Mijn vriend vertelt over de vrouwen die hij leerde kennen in de loop der tijd. Zoals Catherine, een Hongaarse vrouw die door Ierland aan het reizen was. „Ze liep de pub van mijn vader binnen toen ik daar achter de bar stond, een jaar of twintig was ik. Ik viel onmiddellijk voor haar, maar zij hield afstand. Toen is op een nacht die droom weer aan me verschenen, en het meisje op het schilderij leek exact op Catherine. ’s Ochtends ben ik naar haar toegerend. Jij bent het, riep ik, de vrouw uit de droom. Mijn zoektocht was ten einde, dacht ik. Zij vond me gestoord, maar ik heb haar er toch van overtuigd dat we bij elkaar hoorden.” Hij neemt een slok van zijn bier. „Het probleem is, dat ik met dat verhaal eigenlijk zei: jij bent het doel van mijn bestaan. Zoiets kan nooit goed gaan. Na een paar jaar zou ze me verlaten voor een ander.”

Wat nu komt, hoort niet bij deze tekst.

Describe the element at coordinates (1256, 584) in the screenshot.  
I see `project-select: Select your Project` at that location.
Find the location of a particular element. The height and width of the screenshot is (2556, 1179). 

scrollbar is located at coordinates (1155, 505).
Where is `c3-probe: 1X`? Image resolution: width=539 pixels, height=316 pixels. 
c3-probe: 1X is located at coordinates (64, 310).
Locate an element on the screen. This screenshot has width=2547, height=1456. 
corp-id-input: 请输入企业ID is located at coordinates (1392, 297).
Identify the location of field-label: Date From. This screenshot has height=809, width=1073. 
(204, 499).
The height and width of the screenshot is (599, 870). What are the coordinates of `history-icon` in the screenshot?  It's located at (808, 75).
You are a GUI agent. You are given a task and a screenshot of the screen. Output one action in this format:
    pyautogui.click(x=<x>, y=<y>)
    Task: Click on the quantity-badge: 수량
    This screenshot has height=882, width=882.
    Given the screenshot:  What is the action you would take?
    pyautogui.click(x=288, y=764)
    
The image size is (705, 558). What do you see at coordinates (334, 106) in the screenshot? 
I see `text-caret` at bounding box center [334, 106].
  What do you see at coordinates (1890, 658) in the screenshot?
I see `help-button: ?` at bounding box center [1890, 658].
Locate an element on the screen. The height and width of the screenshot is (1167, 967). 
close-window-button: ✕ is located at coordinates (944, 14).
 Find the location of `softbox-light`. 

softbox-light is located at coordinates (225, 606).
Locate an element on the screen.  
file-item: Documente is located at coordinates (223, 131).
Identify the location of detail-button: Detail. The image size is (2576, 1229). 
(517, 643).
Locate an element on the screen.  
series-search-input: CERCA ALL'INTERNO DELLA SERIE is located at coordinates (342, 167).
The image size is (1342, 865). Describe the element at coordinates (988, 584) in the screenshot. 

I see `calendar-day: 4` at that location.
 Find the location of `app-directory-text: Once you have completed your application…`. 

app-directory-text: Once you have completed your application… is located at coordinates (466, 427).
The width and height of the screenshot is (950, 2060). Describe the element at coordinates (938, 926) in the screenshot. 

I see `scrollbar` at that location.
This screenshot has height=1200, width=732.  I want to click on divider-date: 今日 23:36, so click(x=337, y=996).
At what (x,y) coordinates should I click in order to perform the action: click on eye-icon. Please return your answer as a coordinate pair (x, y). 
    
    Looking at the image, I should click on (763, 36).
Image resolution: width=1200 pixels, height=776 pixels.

„Je bent nu tien jaar getrouwd. Is zij dan degene die je altijd hebt gezocht?”

„Ze is de vrouw van mijn leven. Maar als de droom zou terugkeren en ik zou haar herkennen op het schilderij, dan zou ik dat niet vertellen. Ik heb mijn les geleerd. Ik denk nog steeds dat de droom betekenis heeft, maar welke? Dat laat ik liever open.”